▶ Dataset entries:

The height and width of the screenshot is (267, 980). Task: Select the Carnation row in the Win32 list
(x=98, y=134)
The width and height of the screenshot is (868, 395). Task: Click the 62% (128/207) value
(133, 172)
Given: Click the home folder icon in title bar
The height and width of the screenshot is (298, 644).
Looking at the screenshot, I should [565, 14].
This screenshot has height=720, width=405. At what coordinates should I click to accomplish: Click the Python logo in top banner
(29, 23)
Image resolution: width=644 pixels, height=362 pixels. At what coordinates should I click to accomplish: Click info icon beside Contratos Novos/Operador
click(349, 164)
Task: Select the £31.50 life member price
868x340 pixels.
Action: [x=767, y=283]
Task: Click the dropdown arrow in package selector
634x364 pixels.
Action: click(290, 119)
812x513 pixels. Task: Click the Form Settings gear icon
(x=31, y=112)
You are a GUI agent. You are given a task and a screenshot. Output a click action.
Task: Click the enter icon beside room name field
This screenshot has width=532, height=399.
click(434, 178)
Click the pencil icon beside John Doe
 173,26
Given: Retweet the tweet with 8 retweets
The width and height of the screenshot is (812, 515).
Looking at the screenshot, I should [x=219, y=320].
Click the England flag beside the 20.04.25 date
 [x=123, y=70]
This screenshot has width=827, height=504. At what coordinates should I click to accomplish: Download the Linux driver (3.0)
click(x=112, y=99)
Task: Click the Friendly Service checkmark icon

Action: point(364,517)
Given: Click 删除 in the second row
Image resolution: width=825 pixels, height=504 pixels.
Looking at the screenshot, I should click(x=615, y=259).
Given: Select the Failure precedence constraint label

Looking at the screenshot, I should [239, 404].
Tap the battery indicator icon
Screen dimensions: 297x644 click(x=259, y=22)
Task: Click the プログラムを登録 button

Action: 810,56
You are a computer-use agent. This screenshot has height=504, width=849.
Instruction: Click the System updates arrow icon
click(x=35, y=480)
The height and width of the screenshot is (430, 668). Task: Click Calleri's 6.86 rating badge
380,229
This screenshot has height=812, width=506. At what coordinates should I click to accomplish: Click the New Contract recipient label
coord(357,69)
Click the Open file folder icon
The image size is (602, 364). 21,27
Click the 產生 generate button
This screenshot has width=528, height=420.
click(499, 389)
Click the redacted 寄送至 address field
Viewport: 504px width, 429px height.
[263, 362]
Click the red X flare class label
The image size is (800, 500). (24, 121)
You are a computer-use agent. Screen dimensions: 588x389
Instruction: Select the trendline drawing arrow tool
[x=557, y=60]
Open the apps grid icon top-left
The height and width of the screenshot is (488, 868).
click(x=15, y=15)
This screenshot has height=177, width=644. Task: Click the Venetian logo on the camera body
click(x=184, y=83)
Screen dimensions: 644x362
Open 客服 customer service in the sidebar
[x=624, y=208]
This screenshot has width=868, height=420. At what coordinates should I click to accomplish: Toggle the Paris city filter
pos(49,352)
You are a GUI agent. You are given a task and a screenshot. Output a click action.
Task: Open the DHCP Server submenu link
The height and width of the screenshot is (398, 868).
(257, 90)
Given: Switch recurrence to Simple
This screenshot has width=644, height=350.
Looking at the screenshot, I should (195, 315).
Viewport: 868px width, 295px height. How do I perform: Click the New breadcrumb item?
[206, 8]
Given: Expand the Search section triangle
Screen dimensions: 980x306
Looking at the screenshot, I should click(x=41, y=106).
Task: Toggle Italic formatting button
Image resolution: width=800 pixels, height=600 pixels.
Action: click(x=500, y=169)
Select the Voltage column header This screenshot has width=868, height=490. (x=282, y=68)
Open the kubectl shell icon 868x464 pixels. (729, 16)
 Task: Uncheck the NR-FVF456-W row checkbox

▶ ACTION ITEM:
Among the records above, which lines hold the word "agent"? Copy each one.

▶ RESULT OF THIS EXERCISE:
You are a GUI agent. You are given a task and a screenshot. Output a click action.
You are a computer-use agent. This screenshot has height=504, width=849.
You are a computer-use agent. Screen dimensions: 588x389
You are a GUI agent. You are given a task and a screenshot. Output a click action.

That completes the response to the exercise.